++++ Supplied material

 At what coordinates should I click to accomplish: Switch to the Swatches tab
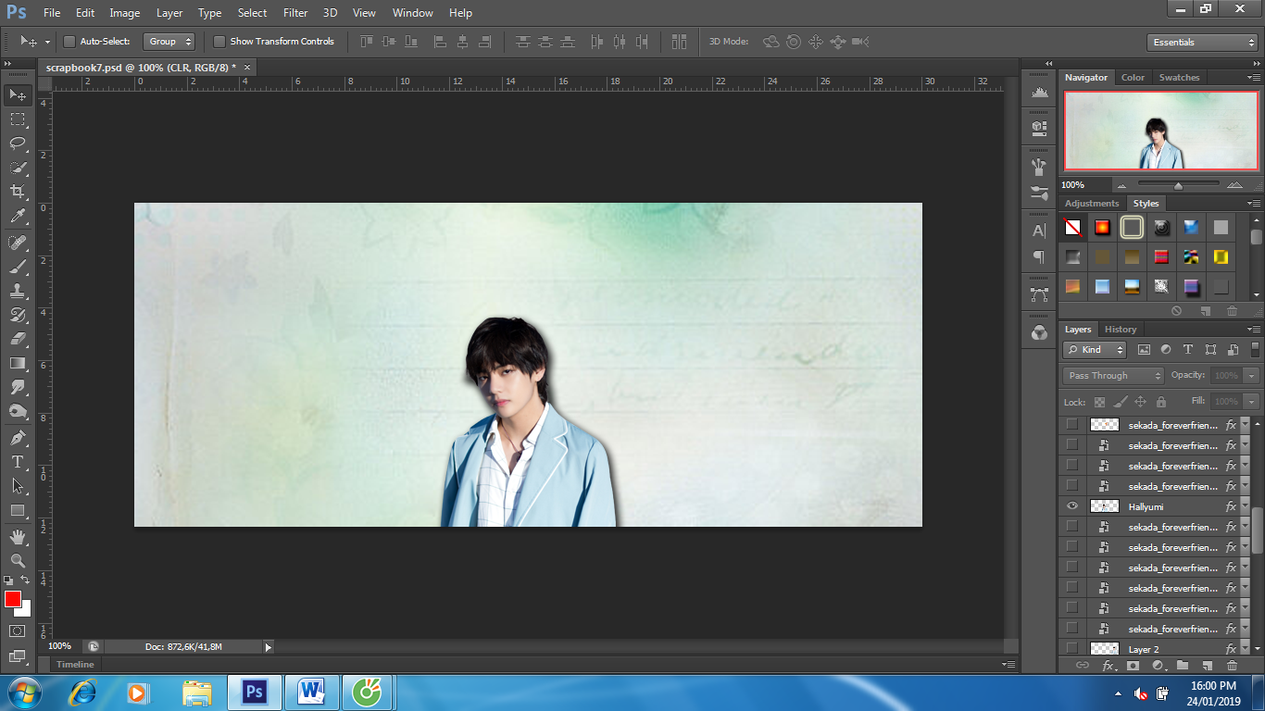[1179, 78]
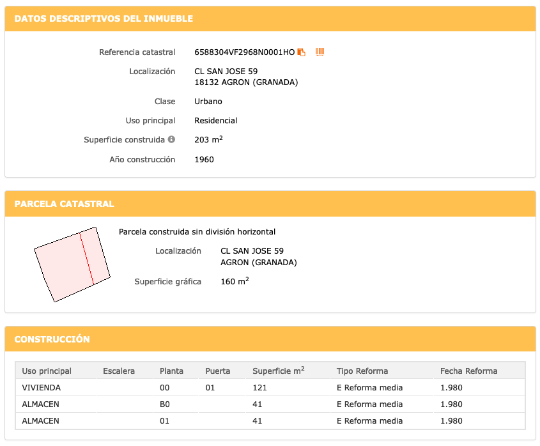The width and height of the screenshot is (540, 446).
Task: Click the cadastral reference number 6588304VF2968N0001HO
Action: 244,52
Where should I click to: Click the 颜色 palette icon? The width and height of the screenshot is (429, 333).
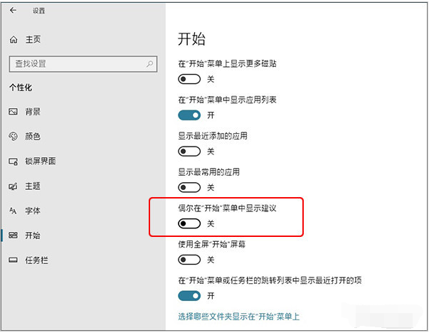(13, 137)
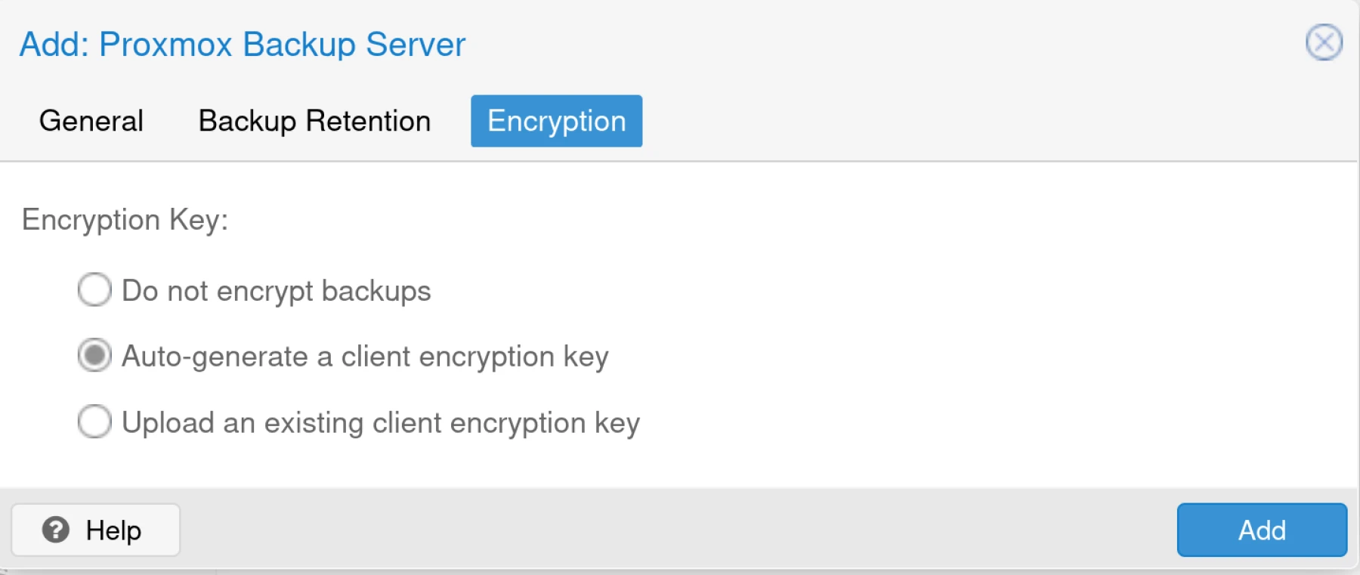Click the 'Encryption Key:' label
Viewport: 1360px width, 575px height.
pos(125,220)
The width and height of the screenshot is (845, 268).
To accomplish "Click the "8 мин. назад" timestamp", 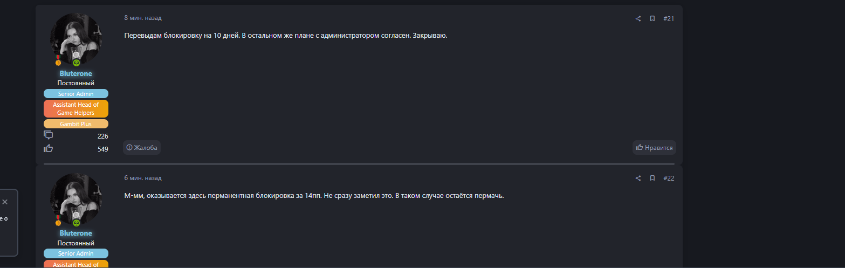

++++++++

An exact copy is needed of every line from the line containing "Where should I" to the last line of the records; pictures stay out of it.

■ **Reply**:
Where should I click to: Click the 颜色 palette icon? The width and height of the screenshot is (429, 333).
(13, 137)
Click the 'Encryption Key:' label
Viewport: 1360px width, 575px height.
pos(125,220)
The width and height of the screenshot is (845, 268).
To accomplish "Click the "8 мин. назад" timestamp", 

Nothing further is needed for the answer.